The first rule of personal economics is derived from the work of Adam Smith. It is a rule of classical economics and is imbedded in much of his writings including the famous quote above. It is important to remember again that Adam Smith was a professor of Moral Philosophy. He believed that what was right was also, in the long run, at least, also what was smart. He is saying here that in the ordinary transactions of life, we do not judge men by their intentions or their thoughts or their hopes or anything else. We judge men the way God judges us--by their works. He does not say that we should do this, he says that in a free and reasonable society that is how we do judge them. When was the last time you were standing in line at the grocery store and the man in front of you held up a loaf of bread and said to the clerk, "If you can prove to me that the man who grew the wheat that went into this bread, the man who milled the wheat, the man who baked the flour, the man who packaged the bread and the man who delivered it to your store were all good Presbyterians, I will buy this loaf of bread."? We would probably think a man who said that was crazy. In the most peaceful interactions we have with others, that is how we do judge them. The reason for this is that most reasonable men in a free society recognize that it is simple justice to be judged by their works. This is the first rule of personal economics--"Judge others the way God judges you, by their works".

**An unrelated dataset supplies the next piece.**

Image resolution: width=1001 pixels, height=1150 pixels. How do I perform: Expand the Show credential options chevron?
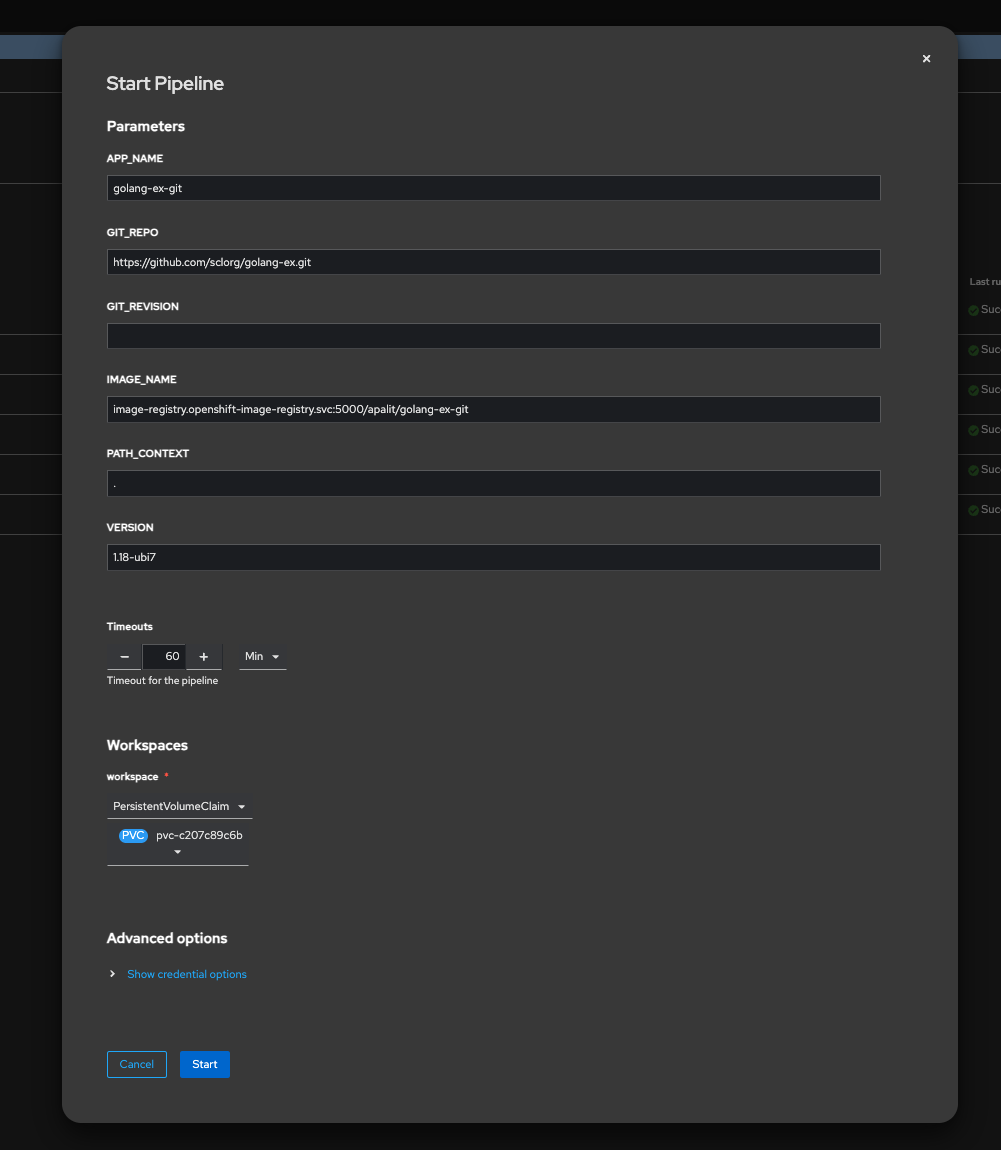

Unfortunately, while few of us wish to be judged personally by our works. We wish to be judged by our intentions or our nationality or our ancestry or in some other way that gives us an advantage over others. Politicians frequently play on this desire and try to get us to judge others in almost any way other than their works.
A favorite example of mine stems from a series of ads done by the comedian, Bob Hope, when I was a teen-ager. Because he frequently entertained American troops, he was known as a kind of super-patriot, so the American Ladies Garment Union hired him to do a series of ads for them. The gist of the ads was that when buying a garment i.e. a shirt, a dress, a tie, a pair of slacks, etc., you should not judge the person, or his garment, by his works, i.e. the quality or price of garment. That should be a secondary consideration. Before everything else, you should "look for the union label". If you do that, you can be sure that the person making your garment did not make it in their garage or basement. Union officials usually refer to people who make things in such places as "working in a sweat shop". You can also know that the person making the garment was a genuine American, or, at least, was working in America. You could have the comfort of knowing that the person making your garment was not living in Asia or South America or Europe or some other place where foreigners live. Finally, you could know that your garment--and this is probably most important of all--was not made by a man.
In Adam Smith’s day, feudalism was disappearing, but one aspect of it remained--what was called Mercantilism. The Mercantilists were very suspicious of foreigners. They should not be traded with. By sending goods to a country they were very sneakily trying to get gold out of the country. They were creating an "inbalance of trade" and trying to destroy a country’s wealth, i.e. its gold reserves. Adam Smith was simply saying we should judge the man across the river, or channel, or mountain range who happens to speak a different language, the way we judge the man next door or the man who runs the local bakery--by his works.
Rule I simply says that we don’t judge a man by his attitude, his nationality, his religion, his outlook, we judge him by his works.